[Start of Attachment]

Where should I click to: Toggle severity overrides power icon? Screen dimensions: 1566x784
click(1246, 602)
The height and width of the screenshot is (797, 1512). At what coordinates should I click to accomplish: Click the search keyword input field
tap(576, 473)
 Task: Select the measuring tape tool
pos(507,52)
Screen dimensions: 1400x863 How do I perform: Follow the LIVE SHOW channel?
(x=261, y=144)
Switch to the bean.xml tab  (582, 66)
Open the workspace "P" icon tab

[End of Attachment]

### Work to complete:
Provide an exact transcription of every entry above.

### Exercise answer:
Where should I click to: Toggle severity overrides power icon? Screen dimensions: 1566x784
click(1246, 602)
The height and width of the screenshot is (797, 1512). At what coordinates should I click to accomplish: Click the search keyword input field
tap(576, 473)
 Task: Select the measuring tape tool
pos(507,52)
Screen dimensions: 1400x863 How do I perform: Follow the LIVE SHOW channel?
(x=261, y=144)
Switch to the bean.xml tab  (582, 66)
Open the workspace "P" icon tab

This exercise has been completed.